**WORK REQUEST**: Your task is to repeat the entries exactly. Leave the pictures out.

**MATERIAL PROVIDED**:
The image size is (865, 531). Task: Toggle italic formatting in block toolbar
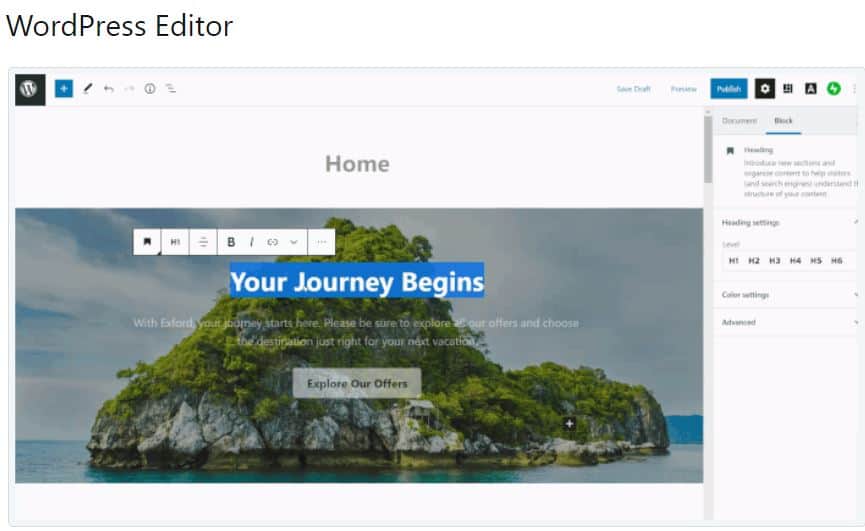(x=252, y=242)
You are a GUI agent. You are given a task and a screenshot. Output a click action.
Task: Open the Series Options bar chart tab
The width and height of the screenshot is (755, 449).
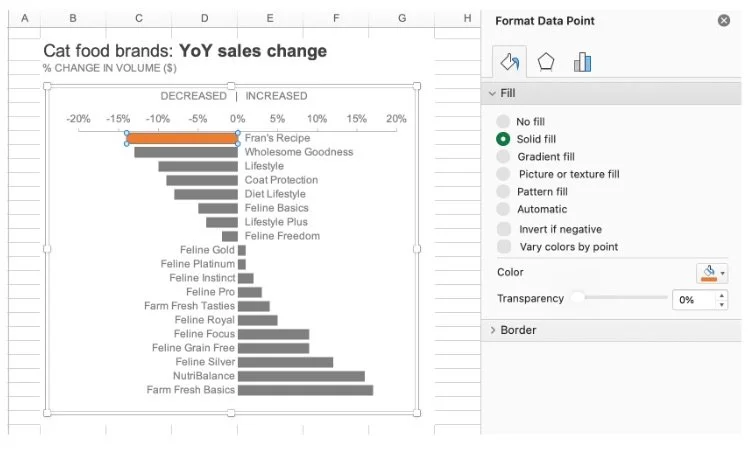pos(582,62)
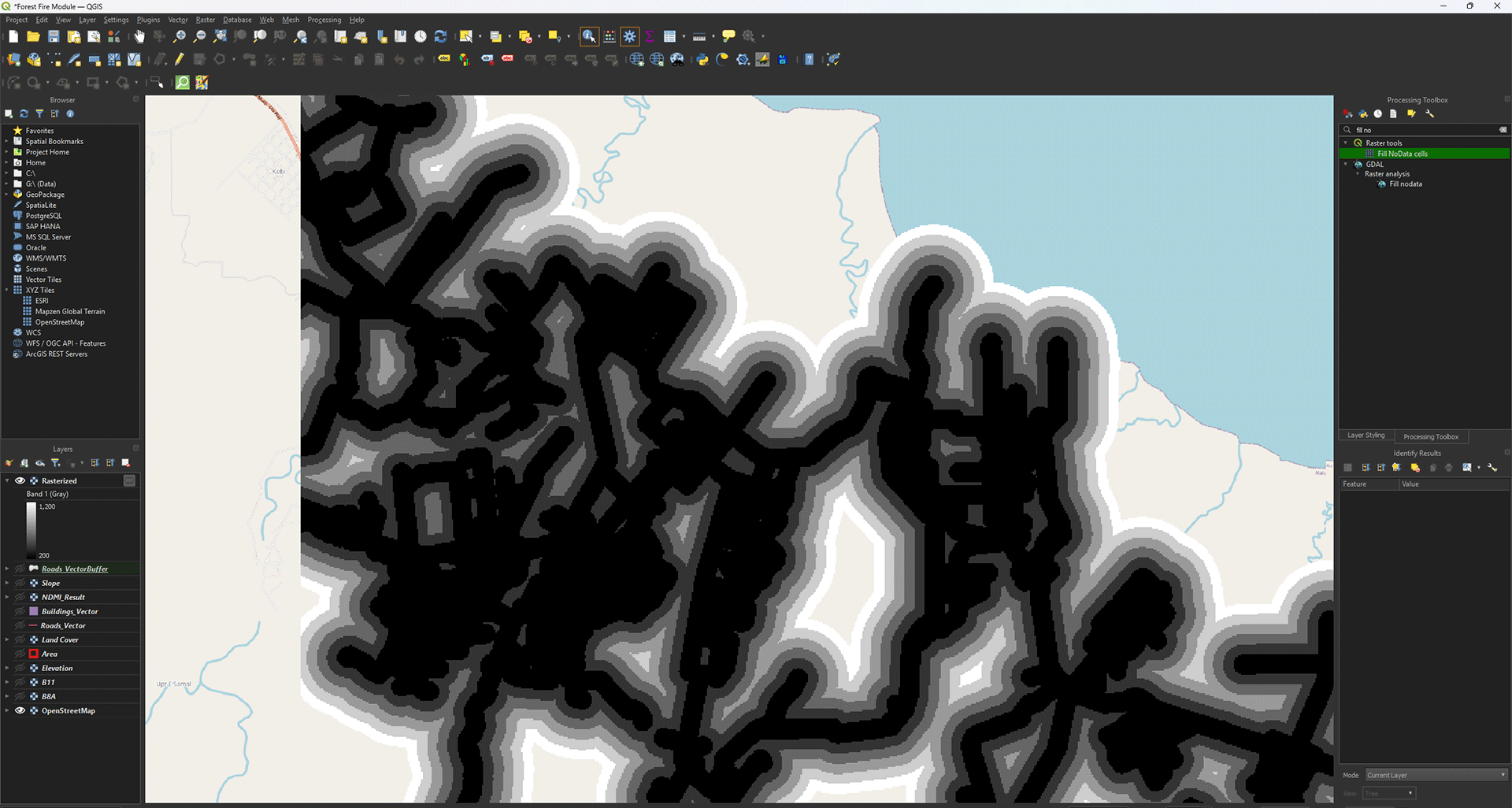Image resolution: width=1512 pixels, height=808 pixels.
Task: Collapse the XYZ Tiles tree node
Action: point(7,290)

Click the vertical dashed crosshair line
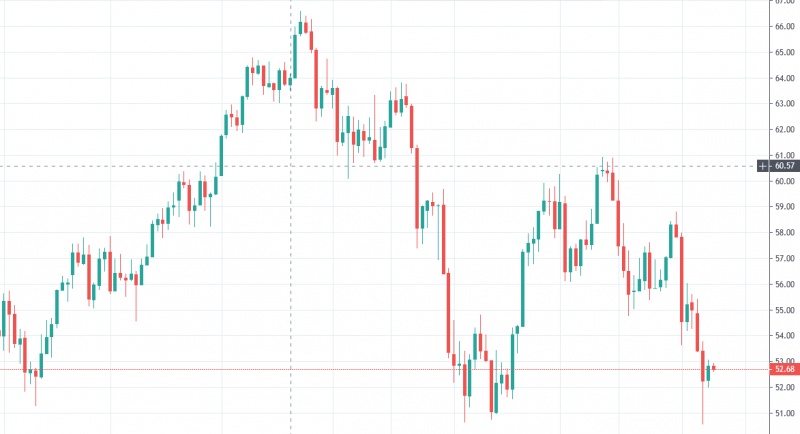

**ANSWER FOR THE TASK**:
The image size is (865, 531). Task: Toggle italic formatting in block toolbar
(x=252, y=242)
You are a GUI agent. You are given a task and a screenshot. Output a click action.
Task: Open the Series Options bar chart tab
The width and height of the screenshot is (755, 449).
pos(582,62)
Image resolution: width=1512 pixels, height=808 pixels.
Task: Collapse the XYZ Tiles tree node
Action: point(7,290)

Click the vertical dashed crosshair line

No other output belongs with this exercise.